Edward Calahan saw people rushing from the floor of a stock exchange to teletypes. He realized a machine could automate the task.

Stock tickers – essentially printing telegraphs – enabled more widespread and faster investing, fueling Wall Street and financing countless innovations.

Edison subsequently created a better ticker. Heis often wrongly credited as the original innovator.

Mechanical stock tickers were manufactured until 1960 when they were overtaken by electronic versions.

Transatlantic Cables

Transatlantic cables shrunk the world, vastly increasing the speed and lowering the cost of intercontinental communications.

The first cable functioned only a few weeks. Transmissions, in Morse Code, were especially slow.

Field, as a young businessman, joined a paper company that failed six months later. Despite his status as a young employee, with no responsibility for the failure or debt, he negotiated with creditors. Eventually, he took over the company and, despite no obligation, paid off the debts of his prior employer.

Correspondingly, this earned him an enormous amount of respect which led to ever more business until he exited the paper business, a wealthy and well-respected entrepreneur.

Eventually, Field turned his attention to the emerging field of telegraphy, investing and organizing companies laying long-distance cables. Among these, the most aspirational is the first trans-Atlantic cable. He recruited English physician Dr. Widlman Whitehouse to run the English side. Both Whitehouse’s inexperience and arrogance — he insisted on using his own equipment at a high voltage — destroyed the cable.

Today, information equivalent to every printed book in 1858 flies over transatlantic cables in well under a second, every second, of every day.

Facsimile (FAX) Machine

Alexander Bain created a telegraph that transmitted light and dark dots that were reproduced on the other side, the fax machine, long before the telephone.

Early faxes were popular with newspapers due to their ability to quickly transmit crude images. Countless modifications and improvements followed over the years.

Despite the obvious differences in the innovation, Morse shut Bain down as a patent infringer.

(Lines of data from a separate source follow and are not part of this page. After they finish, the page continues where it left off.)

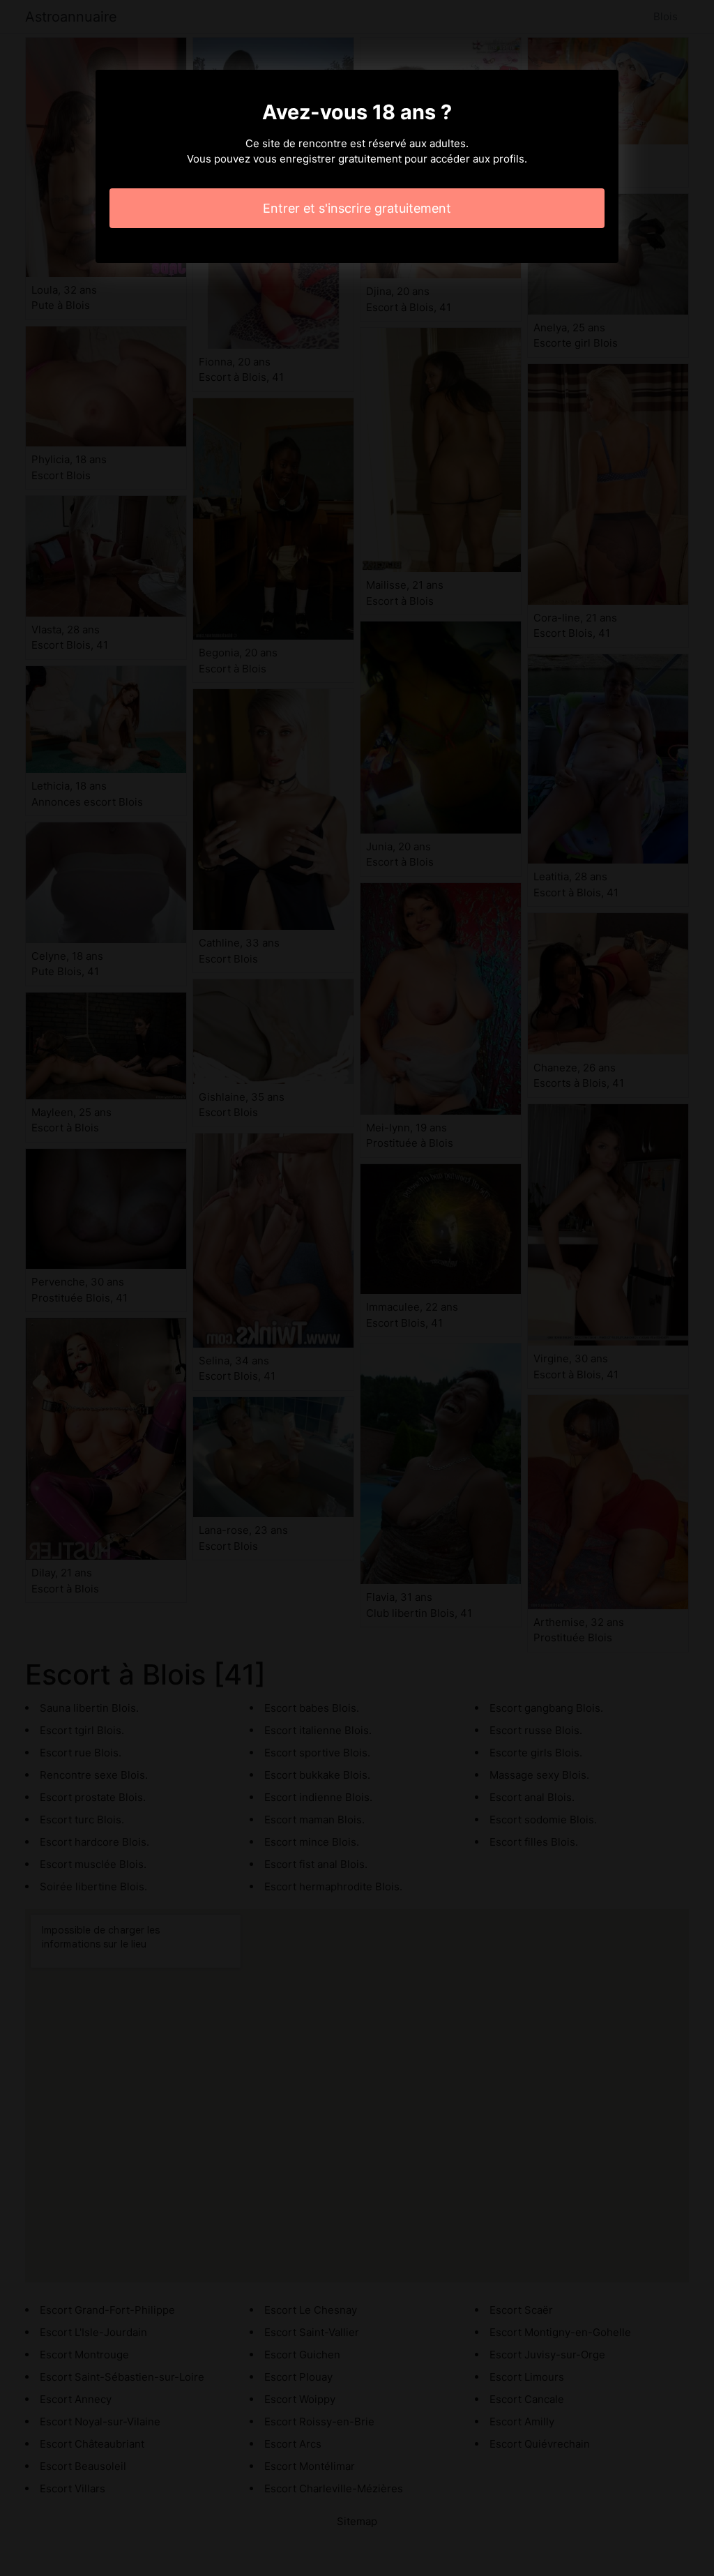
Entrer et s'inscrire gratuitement (357, 208)
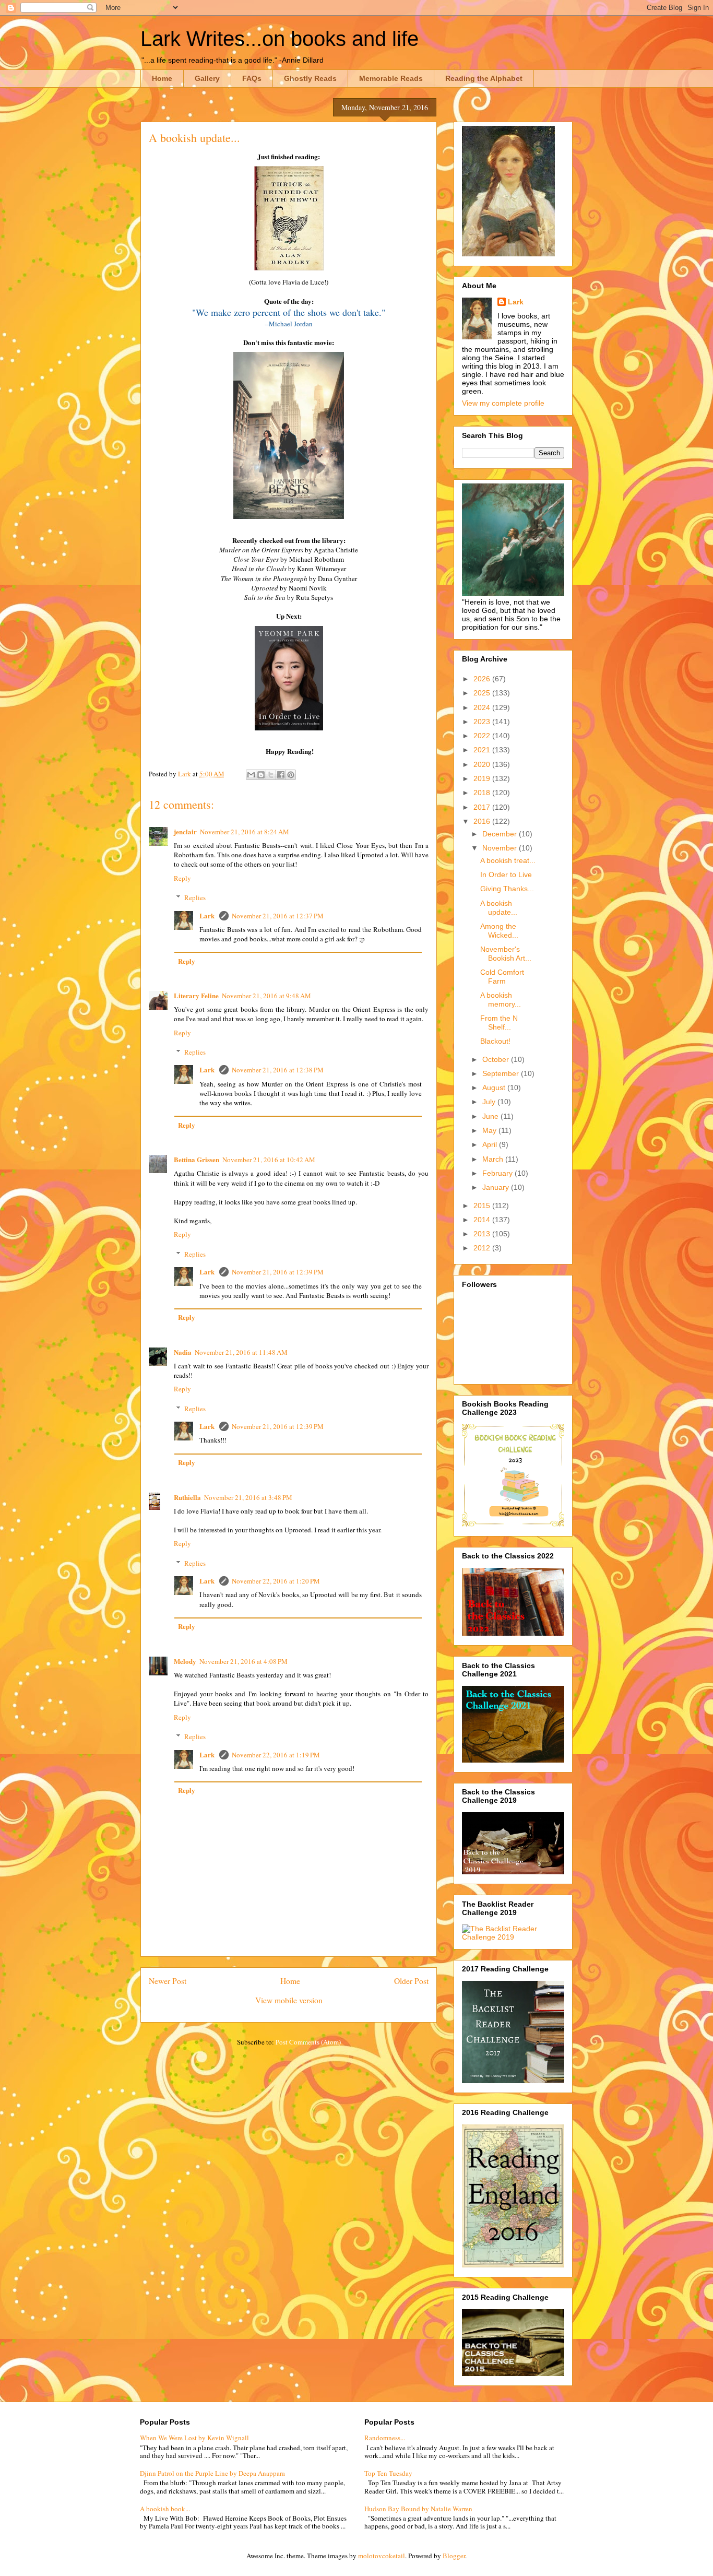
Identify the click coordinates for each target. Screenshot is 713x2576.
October (496, 1059)
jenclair (185, 831)
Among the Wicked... (499, 930)
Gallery (207, 78)
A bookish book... (165, 2508)
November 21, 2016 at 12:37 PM (278, 915)
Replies (195, 897)
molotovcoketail (381, 2555)
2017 (482, 807)
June (491, 1116)
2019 (482, 778)
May (490, 1130)
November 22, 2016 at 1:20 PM (276, 1581)
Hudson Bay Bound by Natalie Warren (418, 2508)
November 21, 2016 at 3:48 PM (248, 1497)
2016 (482, 821)
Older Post (411, 1981)
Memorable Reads (391, 78)
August (494, 1087)
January (496, 1187)
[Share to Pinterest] (291, 775)
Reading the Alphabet (483, 78)
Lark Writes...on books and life (279, 38)
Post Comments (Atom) (308, 2042)
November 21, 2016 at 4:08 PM (243, 1661)
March (493, 1159)
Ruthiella (187, 1497)
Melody (185, 1661)
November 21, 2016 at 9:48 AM (266, 995)
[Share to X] (271, 775)
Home (162, 78)
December (500, 834)
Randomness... (384, 2437)
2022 (482, 735)
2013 (482, 1234)
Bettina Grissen (196, 1159)
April (490, 1144)
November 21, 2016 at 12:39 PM (278, 1272)
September (501, 1073)
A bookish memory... (500, 999)
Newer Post (167, 1981)
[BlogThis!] (261, 775)
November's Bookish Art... (505, 953)
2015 (482, 1205)
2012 (482, 1248)
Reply (182, 878)
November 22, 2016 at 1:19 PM (276, 1754)
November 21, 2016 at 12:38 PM (278, 1069)
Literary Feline (196, 995)
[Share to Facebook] (281, 775)
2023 (482, 721)
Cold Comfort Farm (502, 976)
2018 (482, 792)
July (489, 1101)
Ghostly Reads (310, 78)
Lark (207, 915)
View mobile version (289, 2000)
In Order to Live (506, 874)
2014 (482, 1219)
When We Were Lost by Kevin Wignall (194, 2437)
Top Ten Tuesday (388, 2473)
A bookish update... (498, 907)
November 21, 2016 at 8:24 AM (244, 831)
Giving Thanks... (507, 888)
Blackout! (495, 1041)
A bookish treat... (508, 860)
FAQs (252, 78)
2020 (482, 764)
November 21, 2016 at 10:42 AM (268, 1159)
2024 (482, 707)
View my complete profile (503, 403)
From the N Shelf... (499, 1022)
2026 (482, 679)
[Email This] (251, 775)
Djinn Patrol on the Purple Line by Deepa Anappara (212, 2473)
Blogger (454, 2555)
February (498, 1173)
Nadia (183, 1352)
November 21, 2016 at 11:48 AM (241, 1352)
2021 (482, 750)
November (500, 848)
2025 (482, 693)
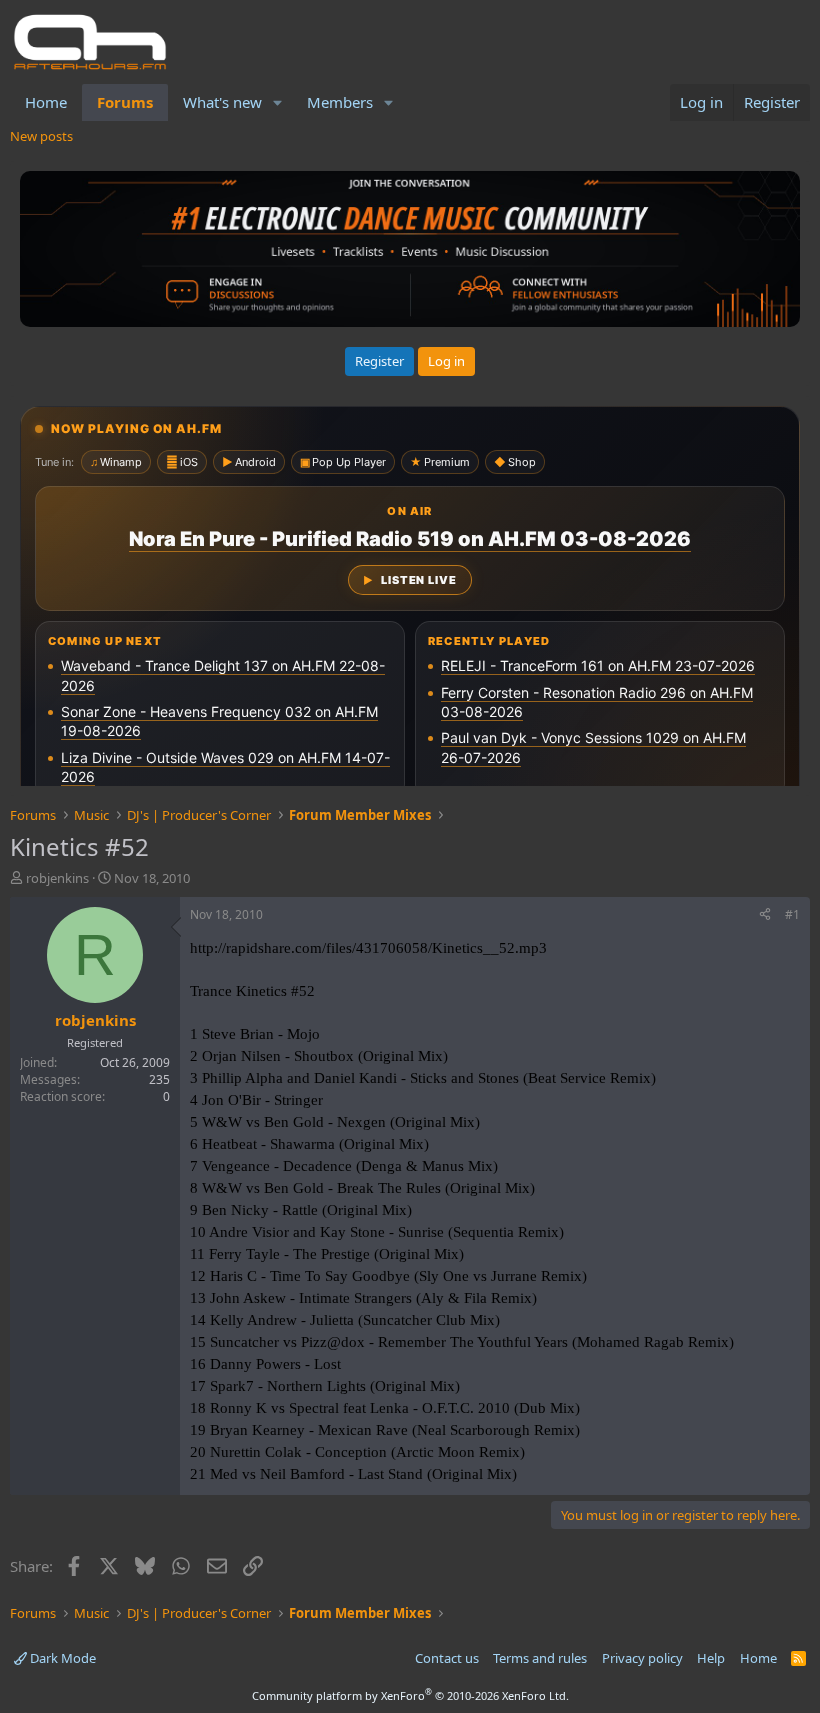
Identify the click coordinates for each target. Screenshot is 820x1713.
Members (340, 102)
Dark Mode (61, 1658)
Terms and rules (540, 1658)
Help (711, 1658)
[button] (278, 102)
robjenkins (57, 878)
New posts (41, 136)
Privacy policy (642, 1658)
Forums (125, 102)
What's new (222, 102)
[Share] (765, 915)
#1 (792, 914)
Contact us (447, 1658)
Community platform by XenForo (410, 1695)
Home (46, 102)
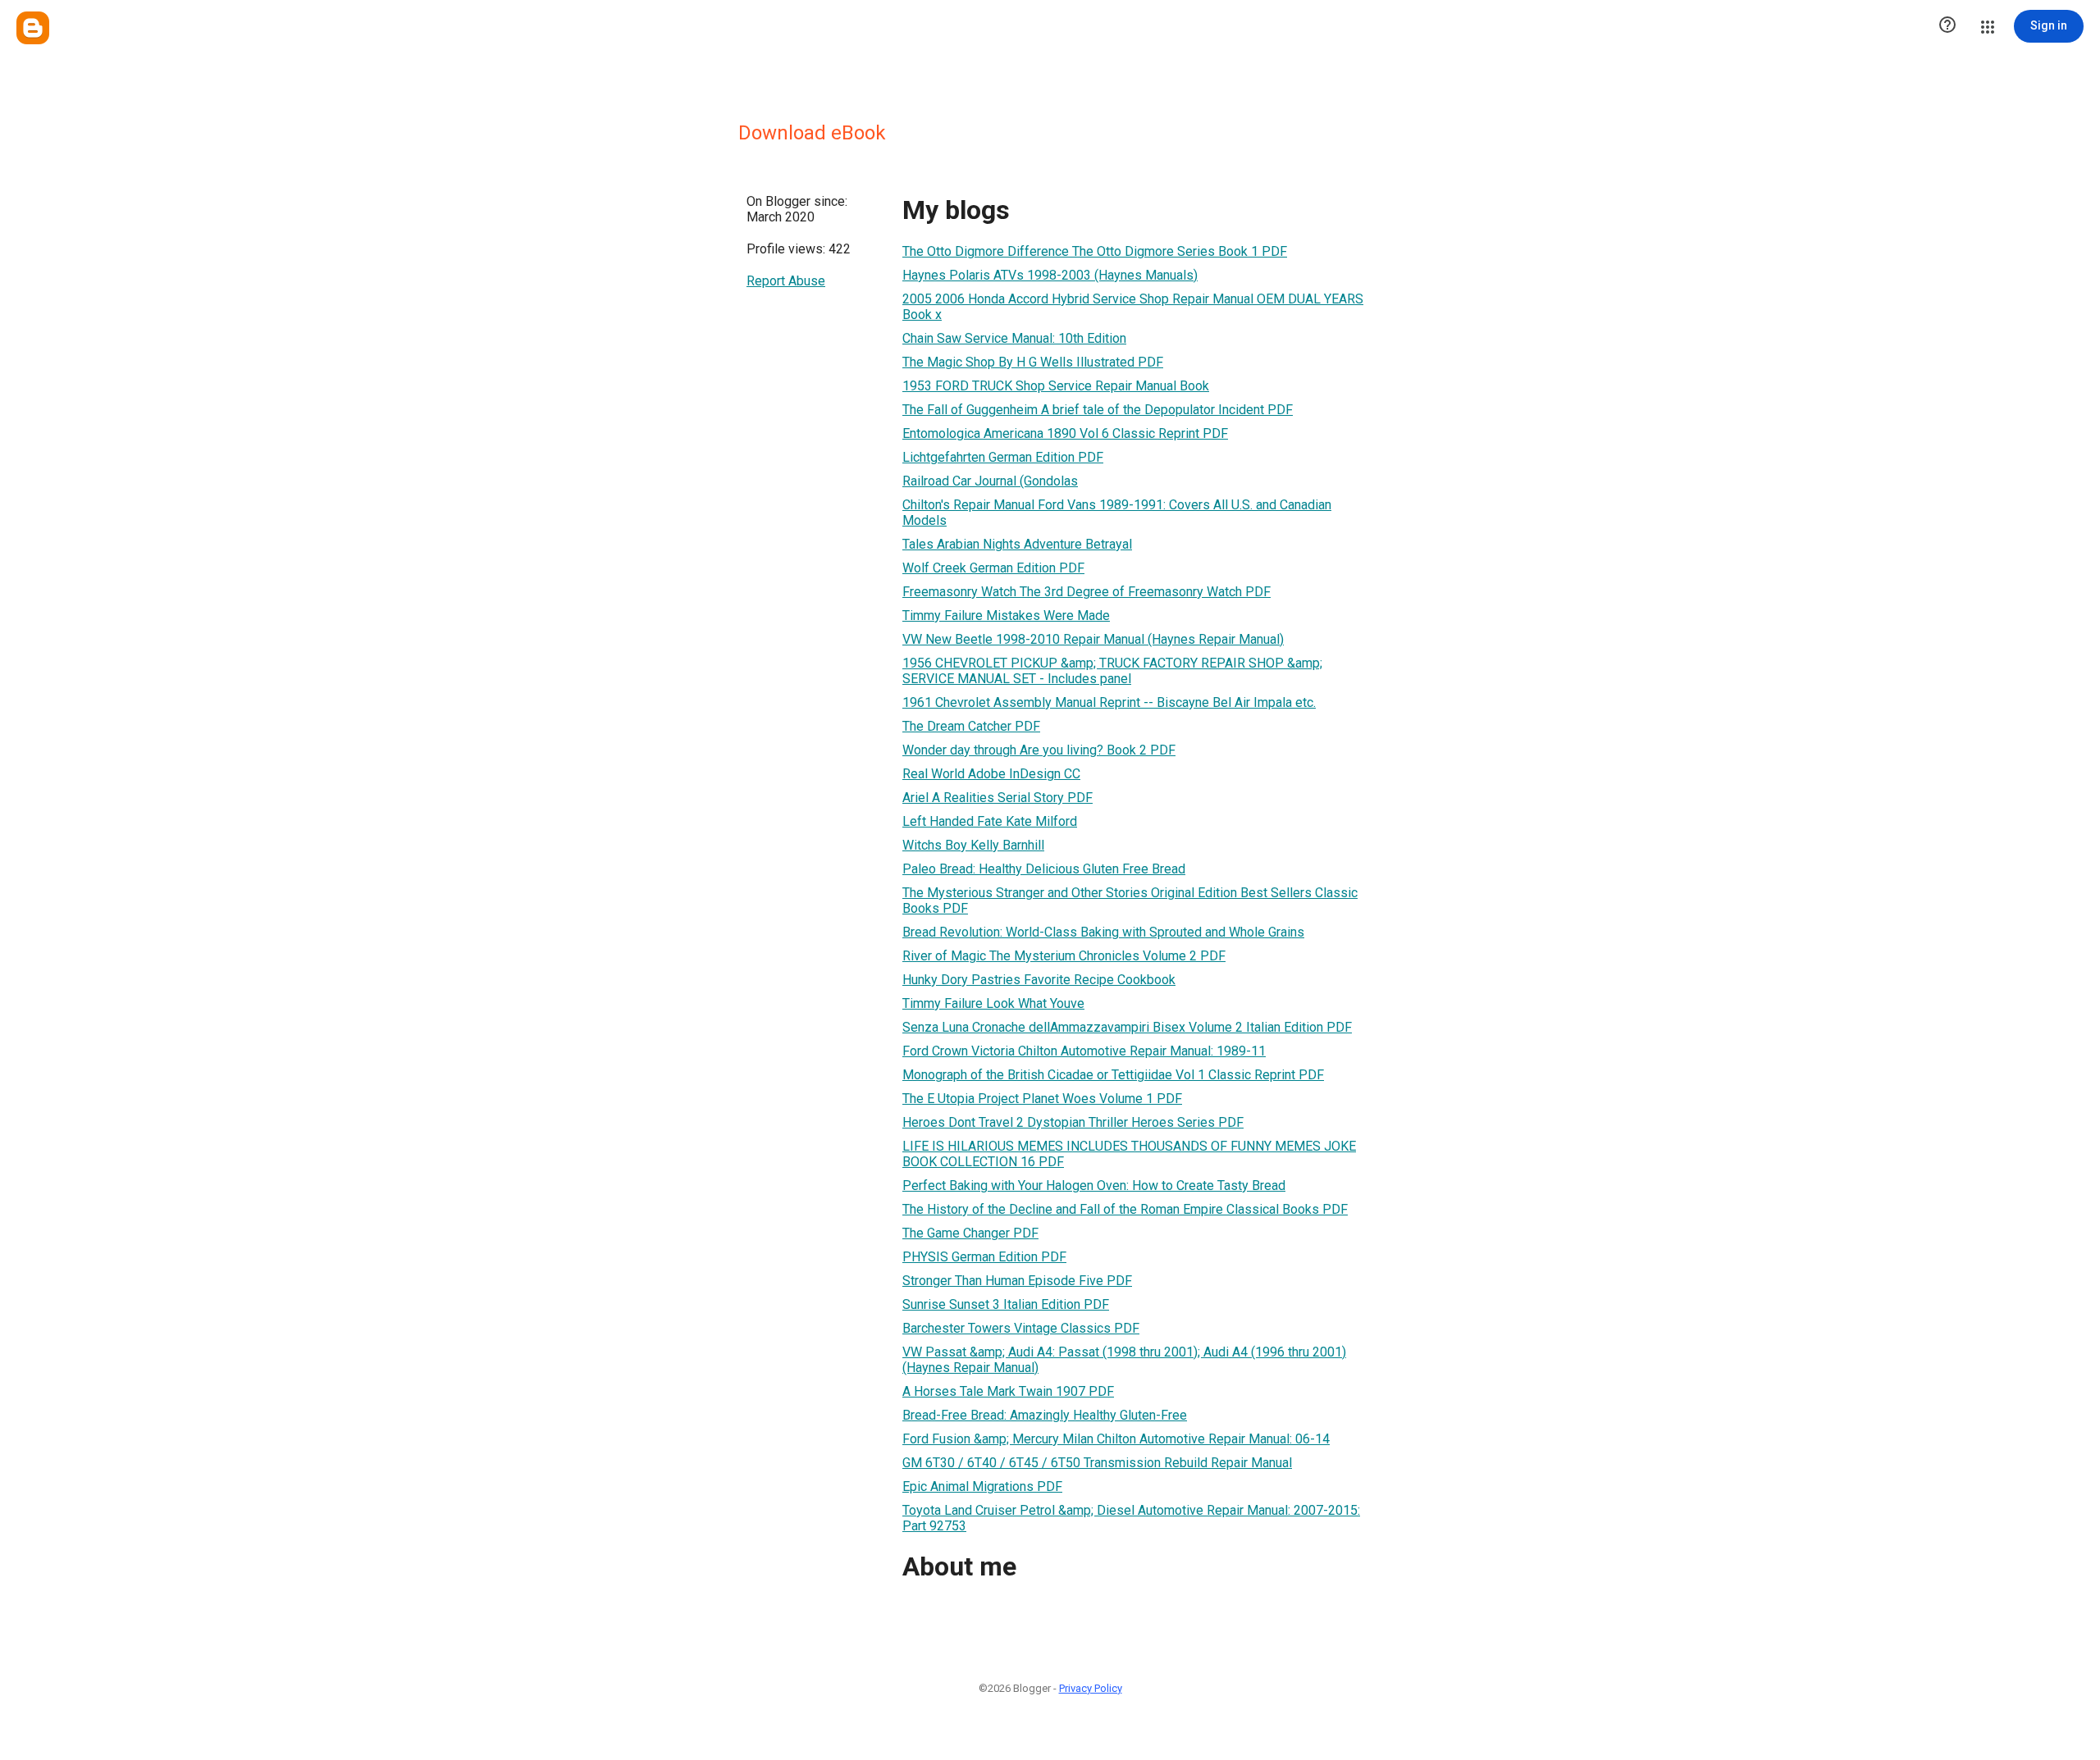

Note that it’s difficult to believe the FAX machine is this old but the historical record is clear. For whatever reason, it took well over 100 years to create FAX machines for use outside newspapers and other specialized uses of photo transmission.

In 1964, Xerox invented and patented the modern FAX machine; after some early adjustments, the standard remained unchanged until today. However, inexpensive scanners, digital file scans (ex: PDF), and internet transmission disrupted the FAX machine.